SRA

Regeneration of injured human heart muscle is limited and an unmet clinical need. There are no methods for the reproducible generation of clinical quality stem-cell-derived cardiovascular progenitors (CVPs). We identified laminin-221 (LN-221) as the most likely expressed cardiac laminin. We produced it as human recombinant protein, and showed that LN-221 promotes differentiation of pluripotent hESCs towards cardiomyocyte lineage and downregulates pluripotency and teratoma associated genes.
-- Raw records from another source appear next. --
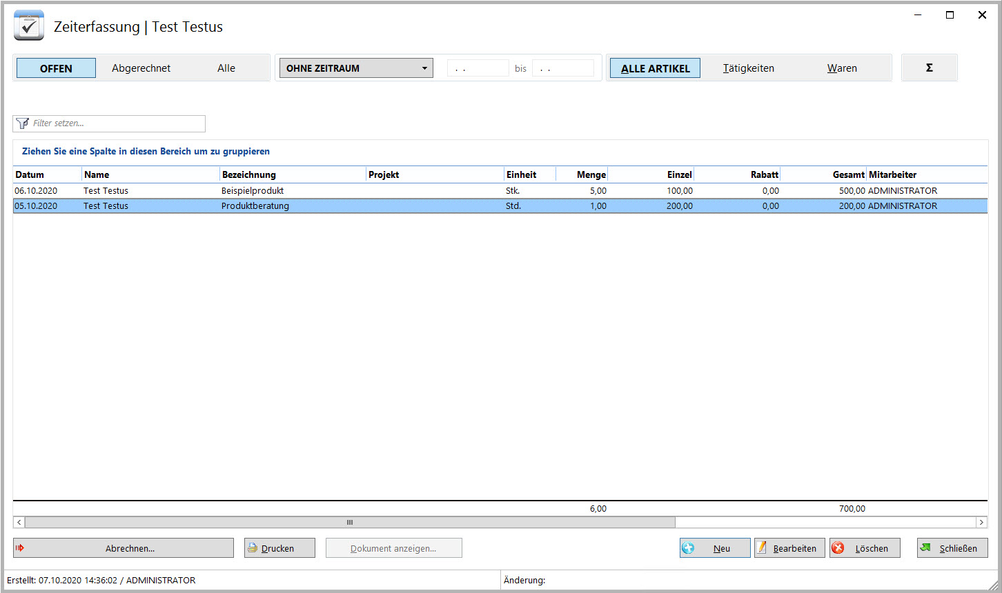Sort by the Datum column header
The width and height of the screenshot is (1002, 593).
[x=30, y=174]
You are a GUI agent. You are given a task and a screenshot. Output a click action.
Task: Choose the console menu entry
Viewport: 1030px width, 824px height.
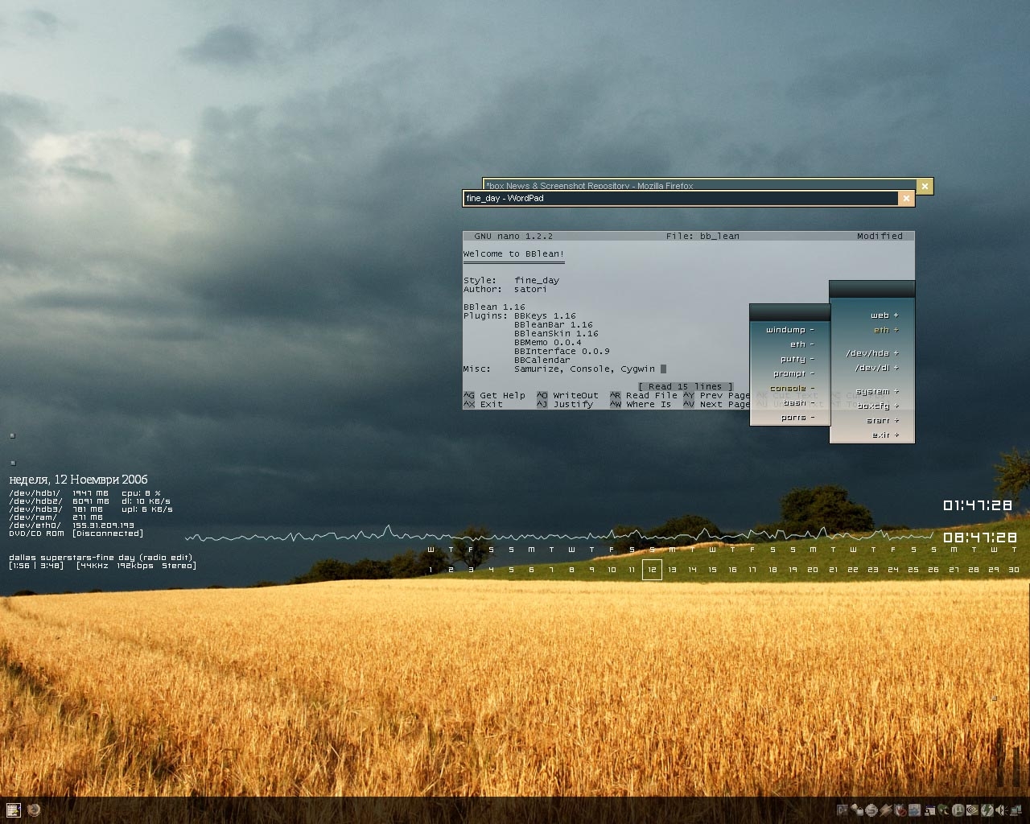791,388
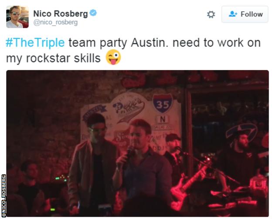The height and width of the screenshot is (219, 272).
Task: Open the gear settings icon
Action: tap(211, 14)
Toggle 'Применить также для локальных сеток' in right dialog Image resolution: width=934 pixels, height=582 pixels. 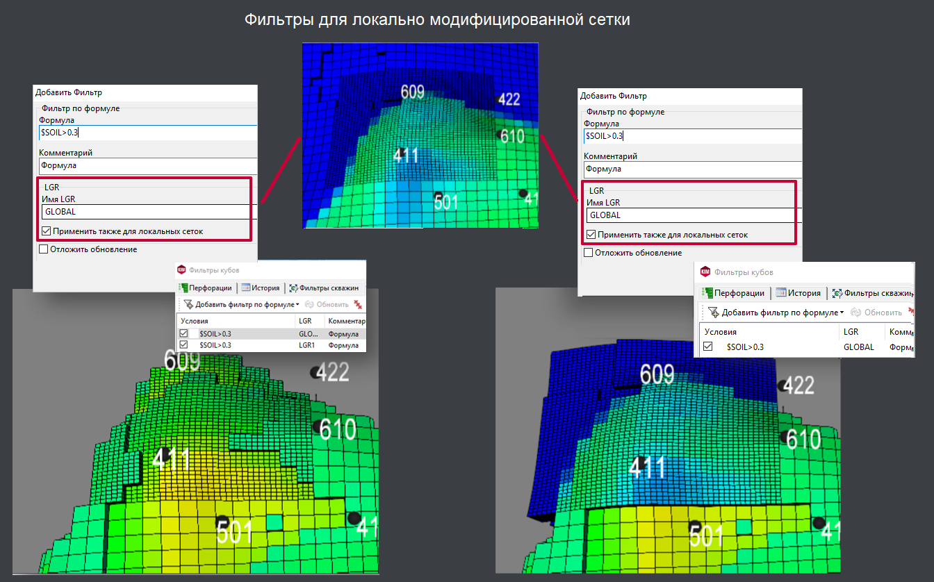pos(591,235)
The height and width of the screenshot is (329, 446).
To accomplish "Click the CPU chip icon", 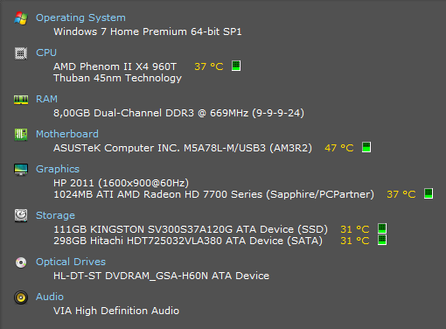I will tap(21, 53).
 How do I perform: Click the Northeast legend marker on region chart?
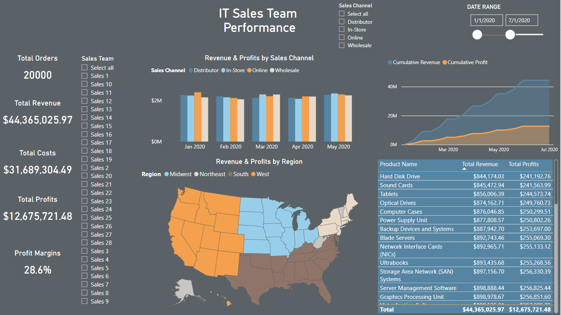tap(197, 174)
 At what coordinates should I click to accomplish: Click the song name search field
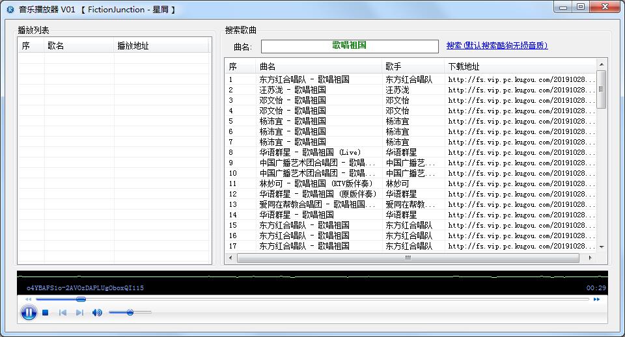[350, 46]
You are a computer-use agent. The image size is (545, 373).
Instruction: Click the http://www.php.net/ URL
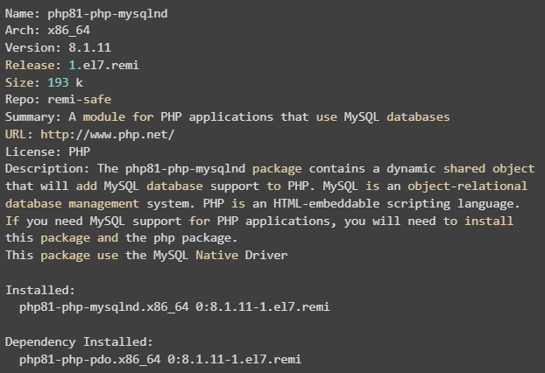pyautogui.click(x=108, y=134)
We developed a chemically defined, xeno-free laminin-based differentiation protocol to generate CVPs. Single-cell RNA sequencing of CVPs derived from hESC lines supported reproducibility and identified three main progenitor subpopulations. These CVPs were transplanted into myocardial infarction mice, where heart function was measured by echocardiogram and human heart muscle bundle formation was identified histologically. This method may provide clinical quality cells for use in regenerative cardiology. Overall design: We generated four independent single-cell RNA-sequencing datasets with day 9 and 11 cardiovascular progenitor cells derived from HS1001 and H1 hES cells respectively. H1 and HS1001 cells were cultured for 9 and 11 days in wells coated with LN-521+221 from day 0. We used nutristem to maintain the cells. Differentiation commenced when cells reached confluency. Small molecule inhibitor CHIR99021 (inhibitor of GSK3) was added at day 4 followed by IWP2 (inhibitor of Wnt production) at day 7.